#### [Texte choisi]
|---|

Tout cela est aisé à comprendre puisque c'est une subvention dite de comblement. Dans le cadre des EMS, vous le savez bien, le financement est d'abord assuré par les pensionnaires et 80% des pensionnaires à Genève sont au bénéfice de prestations complémentaires qui sont des prestations individuelles et qui sont, en situation d'EMS, déplafonnées. En d'autres termes, il n'y a pas de plafond. Nous payons, à travers l'OCPA, le prix que cela coûte, sans plafonner.
La deuxième source de financement vient de la LAMAL qui, en fonction des catégories PLAISIR, donne des forfaits différents. Et enfin, pour assurer le financement du tout et, notamment, financer ce que la LAMAL ne finance pas - alors que la loi prévoirait qu'elle finance tout ce qui est lié aux soins - l'Etat verse annuellement une somme qui a varié ces dernières années entre 80 et 90 millions. Il ne s'agit pas de crier au drame. C'est vrai, Monsieur, qu'il s'agit d'une baisse de 1,5% sur le budget total, et qui se décortique de la manière suivante :
A) Le taux des allocations familiales, comme pour le reste des travailleurs de ce canton, est descendu de 0,1%, ce qui représente près d'1 million de francs sur la masse salariale des EMS.
B) Le taux de la LAMAT a été lui aussi modifié de manière considérable, puisque l'essentiel de la LAMAT est financé désormais par la LAMAT fédérale. Cela fait encore 500 000 F.
Pour le reste, nous avons demandé aux EMS ce qui a été demandé à l'ensemble de l'Etat, soit une diminution du personnel de 0,34% et une baisse des dépenses générales de 7,5%, comme pour le reste de l'Etat. Et nous ne voyons pas pourquoi les filiales de l'Etat n'auraient pas eu à se plier aux mêmes contraintes que l'Etat lui-même, avec des chiffres qui, certes, sont à la baisse, mais qui sont tout de même des chiffres qui restent considérables en comparaison cantonale ou internationale. Alors je vous propose de prendre acte de cette motion qui, par ailleurs, ne répond pas à cette question-là, mais à la question qui était posée, c'est vrai, il y a un certain temps.

|---|

#### [Consignes]
A. Répondez à ces questions sur le texte consacré au financement des EMS.
(i) Quelle proportion des pensionnaires d'EMS à Genève bénéficie de prestations complémentaires ?
(ii) Entre quelles sommes a varié le versement annuel de l'État ces dernières années ?
(iii) De combien le taux des allocations familiales est-il descendu ?
B. Poursuivez le texte sur le financement des EMS à partir de sa dernière phrase.
Les lignes ne jouent aucun rôle dans ce travail.

#### [Lignes fournies]
|---|

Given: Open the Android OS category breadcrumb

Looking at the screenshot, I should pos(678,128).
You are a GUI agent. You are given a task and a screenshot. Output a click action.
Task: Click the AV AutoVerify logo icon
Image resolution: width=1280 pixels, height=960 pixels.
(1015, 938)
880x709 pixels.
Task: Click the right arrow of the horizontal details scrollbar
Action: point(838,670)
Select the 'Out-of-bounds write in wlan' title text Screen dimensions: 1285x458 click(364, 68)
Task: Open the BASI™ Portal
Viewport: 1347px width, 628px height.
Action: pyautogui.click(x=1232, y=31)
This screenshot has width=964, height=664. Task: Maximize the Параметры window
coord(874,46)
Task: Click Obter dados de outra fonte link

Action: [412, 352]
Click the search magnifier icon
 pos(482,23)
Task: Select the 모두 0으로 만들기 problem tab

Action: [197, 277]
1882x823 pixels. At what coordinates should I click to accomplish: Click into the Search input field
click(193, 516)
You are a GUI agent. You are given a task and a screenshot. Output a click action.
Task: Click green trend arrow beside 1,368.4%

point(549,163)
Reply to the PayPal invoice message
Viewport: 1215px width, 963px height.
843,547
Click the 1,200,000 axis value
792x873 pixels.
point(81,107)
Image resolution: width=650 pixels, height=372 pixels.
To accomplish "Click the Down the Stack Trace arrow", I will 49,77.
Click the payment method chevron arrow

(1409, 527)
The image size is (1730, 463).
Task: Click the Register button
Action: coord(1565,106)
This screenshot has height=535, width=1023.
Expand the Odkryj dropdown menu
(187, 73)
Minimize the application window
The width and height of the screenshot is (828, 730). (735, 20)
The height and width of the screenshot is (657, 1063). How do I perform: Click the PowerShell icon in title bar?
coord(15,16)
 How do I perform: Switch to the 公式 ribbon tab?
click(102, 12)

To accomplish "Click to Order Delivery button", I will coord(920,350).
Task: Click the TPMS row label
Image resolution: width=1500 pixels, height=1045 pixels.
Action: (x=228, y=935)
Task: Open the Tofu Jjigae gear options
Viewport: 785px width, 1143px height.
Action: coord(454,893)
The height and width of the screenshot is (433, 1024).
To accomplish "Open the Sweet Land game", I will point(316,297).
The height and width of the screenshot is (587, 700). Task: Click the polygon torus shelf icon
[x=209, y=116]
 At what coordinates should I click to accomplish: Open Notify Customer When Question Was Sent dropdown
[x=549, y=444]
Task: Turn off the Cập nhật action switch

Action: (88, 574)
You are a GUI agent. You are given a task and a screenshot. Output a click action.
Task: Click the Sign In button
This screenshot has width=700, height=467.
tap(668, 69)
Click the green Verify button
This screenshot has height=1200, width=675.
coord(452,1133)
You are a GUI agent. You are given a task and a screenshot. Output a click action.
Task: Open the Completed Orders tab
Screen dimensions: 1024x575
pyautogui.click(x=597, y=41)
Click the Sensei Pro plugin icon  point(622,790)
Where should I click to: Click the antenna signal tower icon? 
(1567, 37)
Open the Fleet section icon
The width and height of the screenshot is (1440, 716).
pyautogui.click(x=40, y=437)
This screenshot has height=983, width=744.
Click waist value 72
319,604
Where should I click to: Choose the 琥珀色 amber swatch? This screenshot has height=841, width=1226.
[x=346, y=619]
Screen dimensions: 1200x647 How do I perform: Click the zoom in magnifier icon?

|---|

#### [Réponses aux consignes]
A.
(i) 80% des pensionnaires.
(ii) Entre 80 et 90 millions.
(iii) De 0,1%.

B.
Nous pourrons discuter lors du processus d'élaboration budgétaire de tout ce que vous voulez s'agissant du financement des EMS. Nous pourrons discuter de la fantastique capacité que la Fegems a eu à négocier avec Santé Suisse en obtenant 0% d'augmentation là où tous les partenaires de soins obtenaient un pourcentage. Nous pourrons également discuter de la fantastique capacité de la Fegems à n'avoir pas dépensé les montants prévus pour la formation les années précédentes et à s'étonner qu'on les diminue, maintenant qu'on se rend compte que, ne les ayant pas dépensés, elle les a thésaurisés.
Nous discuterons de tout cela lors des comptes et lors du processus d'élaboration budgétaire. Mais cette motion répond très modestement à une question qui lui a été posée il y a cinq ans.
Mis aux voix, le renvoi au Conseil d'Etat de son rapport sur la motion 1380 est rejeté par 32 non contre 28 oui et 1 abstention.
Le Grand Conseil prend acte du rapport du Conseil d'Etat sur la motion 1380.